Not Informing Liberty General Insurance About Modifications
If you have made any modifications to your two-wheeler, you must notify Liberty General Insurance during the renewal process. To avoid complications during the claim, you must submit details regarding the changed parts. If you fail to notify us of any changes, your claim may be denied or your claim amount may be decreased.
Not Renewing Policy Before Expiry Date
Allowing your bike insurance policy to lapse will result in you losing coverage for your two-wheeler. A mistake within that time period would result in a substantial financial loss. You may also lose your NCB benefits if you do not renew your insurance within 90 days of its expiration date. As a result, make sure you renew your insurance before it expires.
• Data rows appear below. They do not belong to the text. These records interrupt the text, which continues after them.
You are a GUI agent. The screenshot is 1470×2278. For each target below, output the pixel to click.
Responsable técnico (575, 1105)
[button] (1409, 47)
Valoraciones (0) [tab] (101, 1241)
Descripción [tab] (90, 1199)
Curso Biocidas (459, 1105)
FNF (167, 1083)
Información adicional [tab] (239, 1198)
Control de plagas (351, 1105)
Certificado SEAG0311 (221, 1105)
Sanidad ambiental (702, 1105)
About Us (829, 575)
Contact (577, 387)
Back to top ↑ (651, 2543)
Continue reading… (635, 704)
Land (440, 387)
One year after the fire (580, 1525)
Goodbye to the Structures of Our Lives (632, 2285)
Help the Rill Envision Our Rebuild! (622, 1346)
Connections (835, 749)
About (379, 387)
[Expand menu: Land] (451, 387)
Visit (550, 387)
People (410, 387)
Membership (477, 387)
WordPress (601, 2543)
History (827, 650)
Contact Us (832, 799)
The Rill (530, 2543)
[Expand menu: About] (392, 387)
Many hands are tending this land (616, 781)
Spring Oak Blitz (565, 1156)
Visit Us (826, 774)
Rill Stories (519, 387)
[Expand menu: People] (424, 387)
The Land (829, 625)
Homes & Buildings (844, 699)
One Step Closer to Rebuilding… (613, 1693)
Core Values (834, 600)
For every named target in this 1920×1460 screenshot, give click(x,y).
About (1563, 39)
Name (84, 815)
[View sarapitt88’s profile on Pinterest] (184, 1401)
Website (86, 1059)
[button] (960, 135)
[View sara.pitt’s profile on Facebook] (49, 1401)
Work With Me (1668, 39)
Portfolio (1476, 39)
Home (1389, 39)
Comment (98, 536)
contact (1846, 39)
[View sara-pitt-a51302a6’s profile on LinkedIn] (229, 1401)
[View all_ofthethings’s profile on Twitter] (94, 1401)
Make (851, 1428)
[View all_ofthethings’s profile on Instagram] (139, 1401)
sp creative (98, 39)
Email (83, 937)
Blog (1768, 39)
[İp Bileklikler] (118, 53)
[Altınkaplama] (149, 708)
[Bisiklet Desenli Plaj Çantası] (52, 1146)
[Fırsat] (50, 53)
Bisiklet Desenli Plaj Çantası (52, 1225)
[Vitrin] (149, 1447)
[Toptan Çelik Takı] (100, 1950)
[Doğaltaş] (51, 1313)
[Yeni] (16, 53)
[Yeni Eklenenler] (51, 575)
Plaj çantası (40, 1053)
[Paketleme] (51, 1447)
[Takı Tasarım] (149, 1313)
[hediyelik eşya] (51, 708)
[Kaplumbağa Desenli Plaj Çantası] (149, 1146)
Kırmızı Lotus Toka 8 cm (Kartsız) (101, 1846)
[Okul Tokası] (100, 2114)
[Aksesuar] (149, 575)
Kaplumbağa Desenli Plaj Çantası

Filling Out Wrong Information
Filling out inaccurate information during the renewal process is one of the most common blunders you may easily avoid. When submitting information such as the vehicle registration number, prior insurance data, and the year of purchase, you must be cautious. The policy may be invalid if this information is discovered to be inaccurate. As a result, make sure you submit accurate information when renewing your two-wheeler insurance policy.
The procedure of renewing two-wheeler insurance online is simple. However, if you don't have the right information or conduct an extensive investigation, you could make some of the blunders listed in this article. So, while renewing your coverage, be educated and avoid the pitfalls highlighted in this article.
Disclaimer: This article is issued in the general public interest and meant for general information purposes only. Readers are advised not to rely on the contents of the article as conclusive in nature and should research further or consult an expert in this regard.